L’ Età Vascolare

Che cos’ è: l’Età Vascolare indica di quanto i vasi di un dato individuo vengano invecchiati dalla presenza ed entità dei principali fattori di rischio cardiovascolare. Vari studi dimostrano che l’Età Vascolare di un paziente con fattori di rischio cardiovascolare può essere ben più alta di quella anagrafica (articolo in J. of Preventive Cardiology).

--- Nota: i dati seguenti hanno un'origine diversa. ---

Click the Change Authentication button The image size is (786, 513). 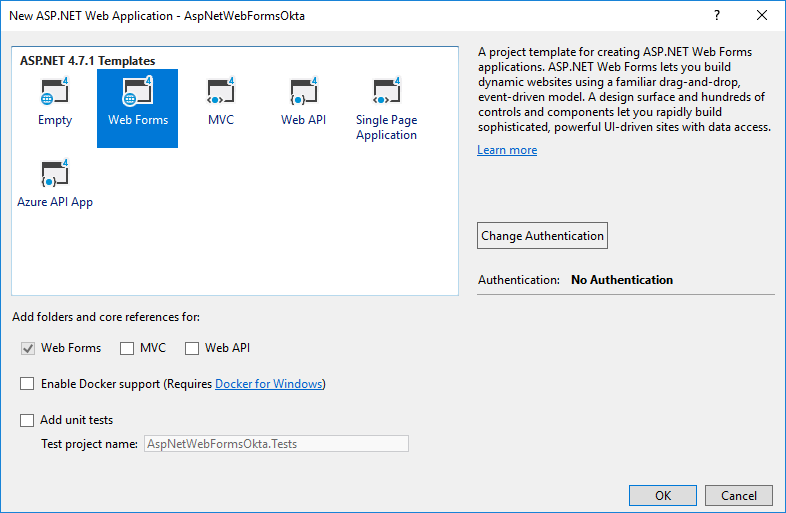point(542,236)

Ad esempio, mentre un uomo di 59 anni, non fumatore, con pressione sistolica 133mmHg e colesterolo totale 178mg/dl, ha un’Età Vascolare di 61 anni, un fumatore con la stessa età anagrafica ma con pressione sistolica 166mmHg e colesterolo totale 236mg/dl presenta un’Età Vascolare di ben 83 anni (Figura).

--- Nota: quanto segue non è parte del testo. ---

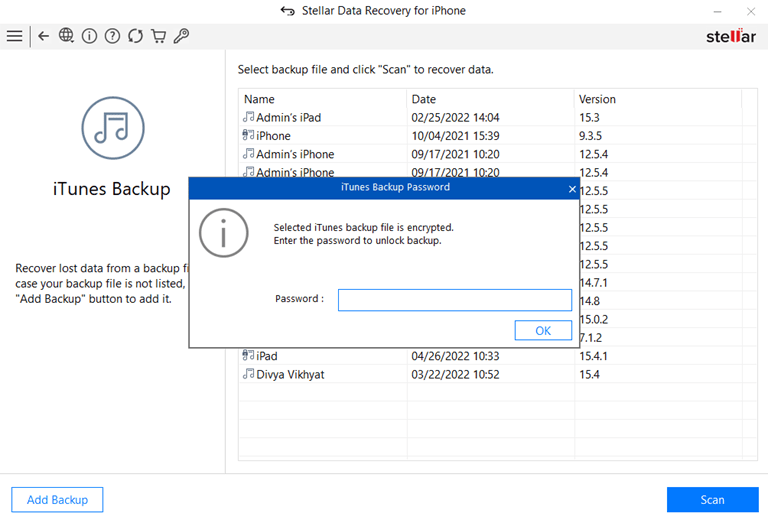This screenshot has width=768, height=523.
Task: Sort list by Version column header
Action: 655,99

Perché è importante: la stima dell’Età Vascolare può rappresentare un nuovo target terapeutico, che parte dalle stesse basi epidemiologico-statistiche della percentuale di rischio cardiovascolare delle Linee Guida, ma che risulta meno astratto e più “palpabile”. Comunicare ad un paziente che l’età dei suoi vasi è superiore di 10-15 anni all’età anagrafica potrebbe aiutare a motivare maggiormente il paziente a modificare i propri stili di vita e ad aderire alle indicazioni terapeutiche, fornendo un dato più concreto e con un impatto psicologico completamente diverso.

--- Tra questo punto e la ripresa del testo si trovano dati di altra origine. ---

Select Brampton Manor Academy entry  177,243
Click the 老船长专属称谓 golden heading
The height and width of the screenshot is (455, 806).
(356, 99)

Come si calcola: Ci sono vari studi relativi al calcolo dell’Età Vascolare dei pazienti, che si basano su diversi modelli di rischio. Tra quelli più conosciuti:

  1. SCORE
  2. Framingham
  3. MESA

Esistono inoltre altre modalità di calcolo del rischio cardiovascolare, che si basano sul Framingham e che, però, non prevedono il calcolo dell’Età Vascolare.

Quale metodologia è adatta per l’Italia: l’Italia, per alimentazione e stile di vita, è considerata un paese a basso rischio cardiovascolare. Per questo motivo è importante che il calcolo dell’Età Vascolare impieghi dati epidemiologici e di mortalità ottenuti da studi europei per paesi a basso rischio come lo SCORE. Studi svolti dall’Istituto Superiore di Sanità (articolo in J. of Preventive Cardiology) hanno dimostrato che SCORE riflette accuratamente la mortalità cardiovascolare italiana, in maniera confrontabile con lo studio di coorti di pazienti italiani.